I'm training a Deep Q-learning model on a snake game and I would like some ideas on how to improve the model and maybe also efficiency of training it.

The game is currently set to a 12x12 grid, a blue snake with a green head and a red apple. The network is fed with 3x12x12 input parameters (RGB, width, height) and gets a positive reward when an apple is eaten and a negative reward when it collides with something.

It does learn, but plateaus around 12-13 apples per round (on average) after 3 million steps: enter image description here

What I have tried: Giving a partly reward on the steps before a "real" reward. For example:

Step    Action        Reward
N       Go straight      100
N-1     Go straight       50
N-2     Go straight       33
N-3     Go left           25

That was just an idea but it does not seem to work as I hoped.
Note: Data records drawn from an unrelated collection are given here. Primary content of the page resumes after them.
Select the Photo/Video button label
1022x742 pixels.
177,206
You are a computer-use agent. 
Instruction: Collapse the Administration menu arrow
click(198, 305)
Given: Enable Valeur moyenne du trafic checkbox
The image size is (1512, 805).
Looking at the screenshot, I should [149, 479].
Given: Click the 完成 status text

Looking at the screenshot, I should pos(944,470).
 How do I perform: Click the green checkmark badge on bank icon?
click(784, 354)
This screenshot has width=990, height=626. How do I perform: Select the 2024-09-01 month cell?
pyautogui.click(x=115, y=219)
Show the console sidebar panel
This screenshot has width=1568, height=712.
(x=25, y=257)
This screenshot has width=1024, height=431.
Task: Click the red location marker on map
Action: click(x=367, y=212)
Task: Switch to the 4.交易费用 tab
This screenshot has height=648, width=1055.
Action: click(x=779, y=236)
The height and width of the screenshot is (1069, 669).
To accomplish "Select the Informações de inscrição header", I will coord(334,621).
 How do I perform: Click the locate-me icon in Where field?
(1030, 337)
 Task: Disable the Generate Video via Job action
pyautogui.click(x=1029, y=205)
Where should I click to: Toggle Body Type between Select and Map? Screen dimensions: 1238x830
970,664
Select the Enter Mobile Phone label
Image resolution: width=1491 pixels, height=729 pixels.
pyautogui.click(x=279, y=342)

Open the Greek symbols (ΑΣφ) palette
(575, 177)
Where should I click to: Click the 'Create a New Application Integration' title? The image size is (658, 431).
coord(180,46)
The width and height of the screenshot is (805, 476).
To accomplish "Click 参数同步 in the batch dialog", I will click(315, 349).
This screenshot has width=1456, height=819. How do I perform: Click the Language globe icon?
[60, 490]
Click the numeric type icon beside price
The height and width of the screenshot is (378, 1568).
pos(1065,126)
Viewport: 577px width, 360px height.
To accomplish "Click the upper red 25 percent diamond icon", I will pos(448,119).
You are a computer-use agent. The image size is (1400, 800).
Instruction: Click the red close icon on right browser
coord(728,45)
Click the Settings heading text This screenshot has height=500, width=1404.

What else can I try? What I don't want to do is tinker with the game, I just want the visual input and nothing else.

  • 1
    $\begingroup$ Hi @DanneP and welcome to AI Stack Exchange! If possible, could you supply a few more details, such as the specific variant of the DQN algorithm you are using? That would help us determine what improvements could be made. Thanks! $\endgroup$
    – DeepQZero
    Commented Nov 16, 2022 at 17:51

2 Answers 2


Here are your options:

  1. Try different starting points in the path.
  2. Try creating more paths to train your snake.
  3. Try using genetic algorithms to "evolve" your algorithm more systematically.
  4. I don't think that snakes eat apples, so try changing the reward to a mouse if you are serious about getting good performance out of your snake.
  5. Some snakes are smarter than others, so try using a cobras, pythons, etc. Do not use titanaboas because they are extinct, probably for a reason.

I would suggest looking at various optimisations used by Deep Mind when they originally developed DQN. You can check their "rainbow" paper for ideas that improved performance.

In addition, I think you are missing the idea of frame stacking, which should help the agent better understand velocity which is currently not in your state representation, although the position of the head will often be a clue. To frame stack, change the representation to include the last few turns (3 turns total might be enough for you) and concatenate the channels. You could also take the opportunity to flatten the representation of a single frame*, since each grid point only ever contains a single entity (e.g. you could use 0 for empty, 1 for apple, -1 for snake body and -0.5 for snake head). That should reduce the number of parameters required for the estimator, which in turn may improve model performance.

Reward values like +100 might be a problem in that they could cause large gradients in a neural network whilst learning them. It is worth checking to see what happens when you normalise your reward values to just +1 for eating an apple. Termination of an episode when the snake crashes into itself, and largish discount factor, $\gamma = 0.99$ should be enough to discourage the snake from hitting itself or walls.

* In DQN they turned the game inputs into greyscale, but if you do that with your current colour choices, all the entities would have the same value. However using greyscale could work for you as well, if you had all the entities display with different colour intensities.